↓↓↓
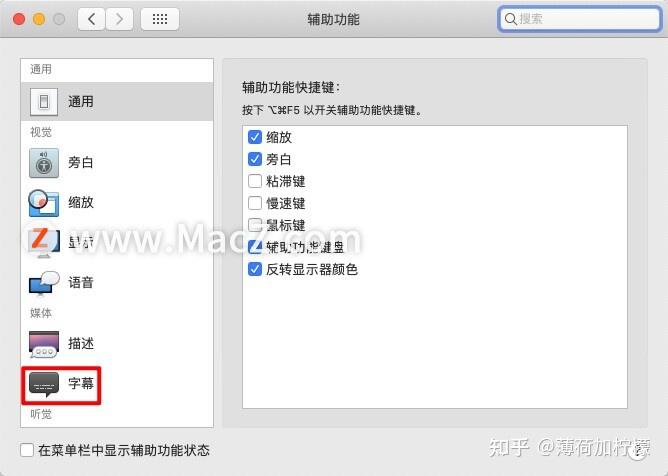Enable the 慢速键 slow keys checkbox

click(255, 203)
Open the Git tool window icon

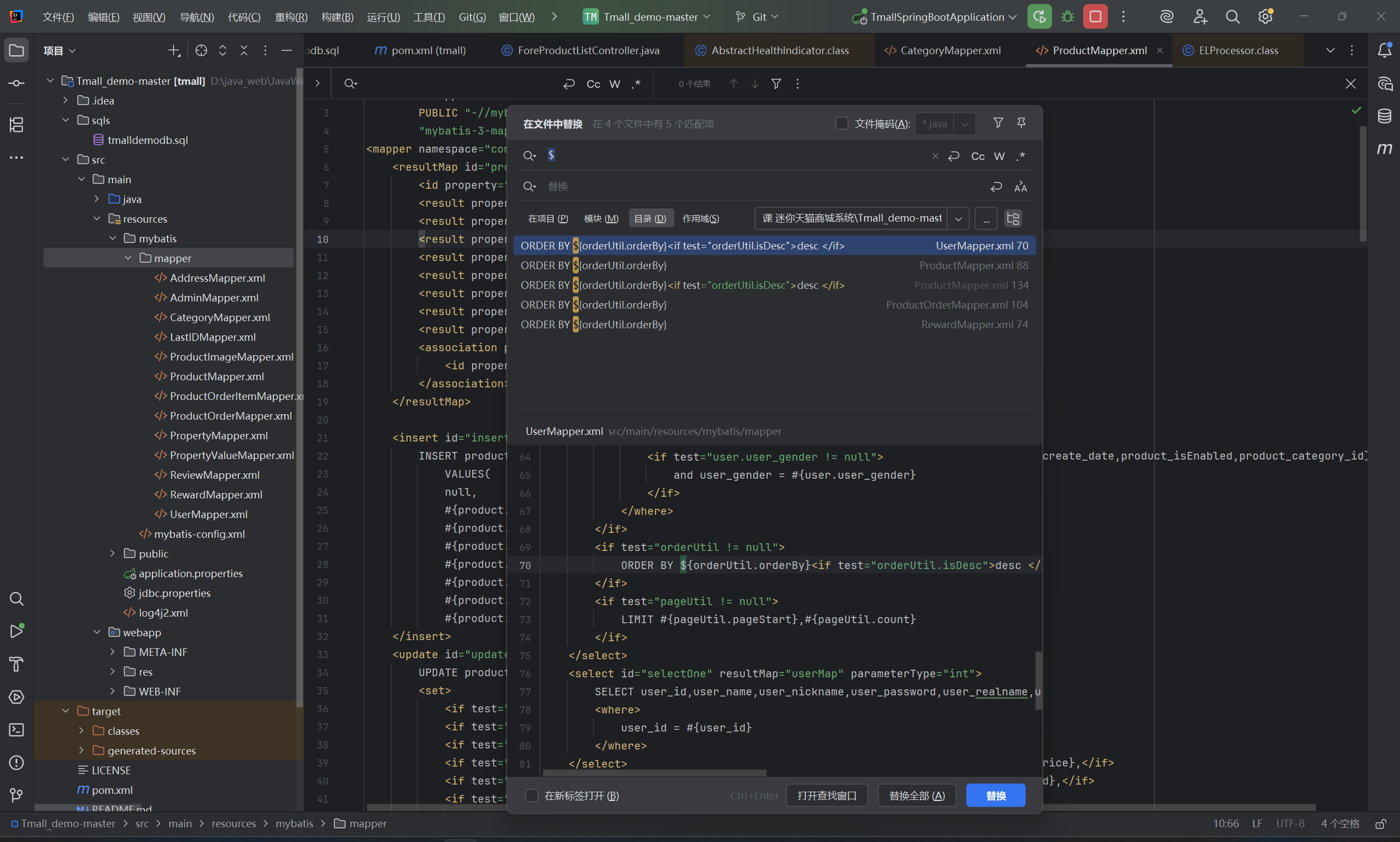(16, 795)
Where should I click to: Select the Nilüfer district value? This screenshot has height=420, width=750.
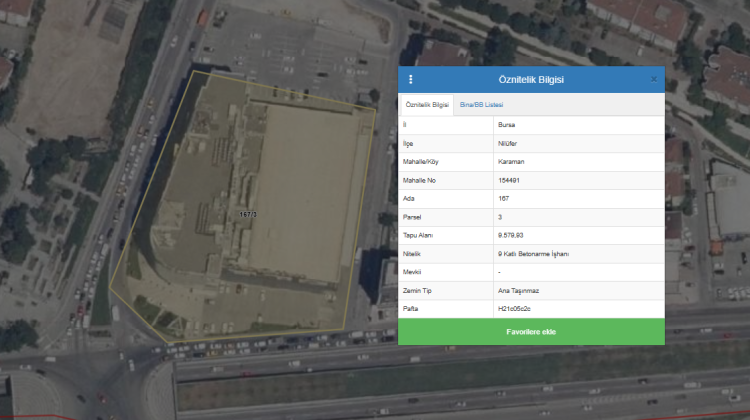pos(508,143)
↑↑↑
↓↓↓
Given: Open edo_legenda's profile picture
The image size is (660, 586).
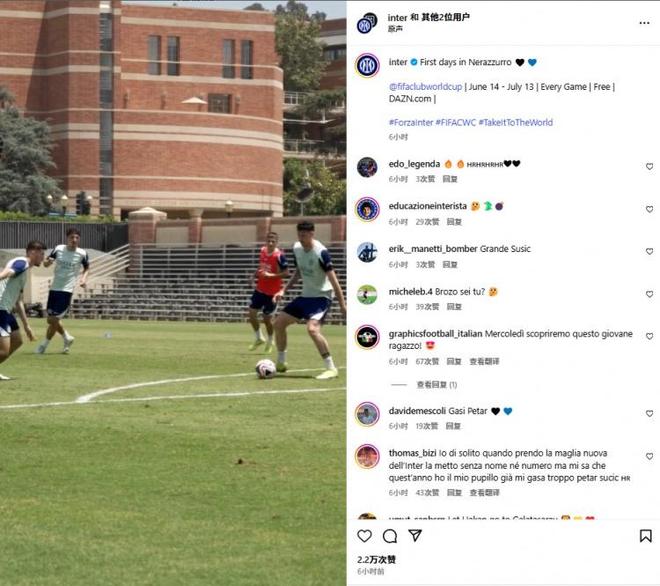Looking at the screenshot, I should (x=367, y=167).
↑↑↑
↓↓↓
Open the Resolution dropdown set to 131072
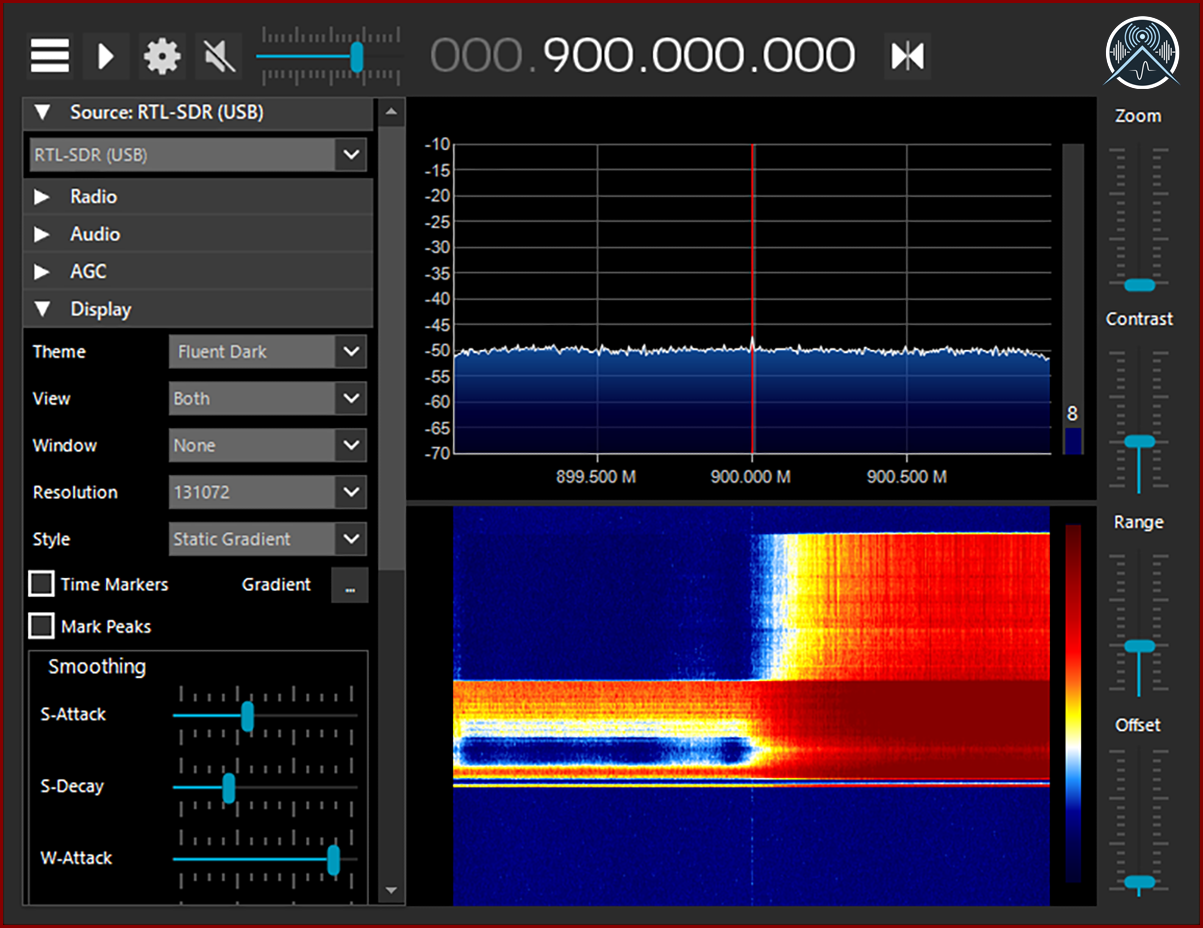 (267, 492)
↑↑↑
■ TU TAREA
¿Qué líneas de los registros contienen la palabra "click"? Extráelas todas y cópialas completas, teniendo en cuenta que las mayúsculas y minúsculas cuentan.

■ EJERCICIO RESUELTO
click(255, 203)
Where should I click to: Select the Nilüfer district value? This screenshot has height=420, width=750.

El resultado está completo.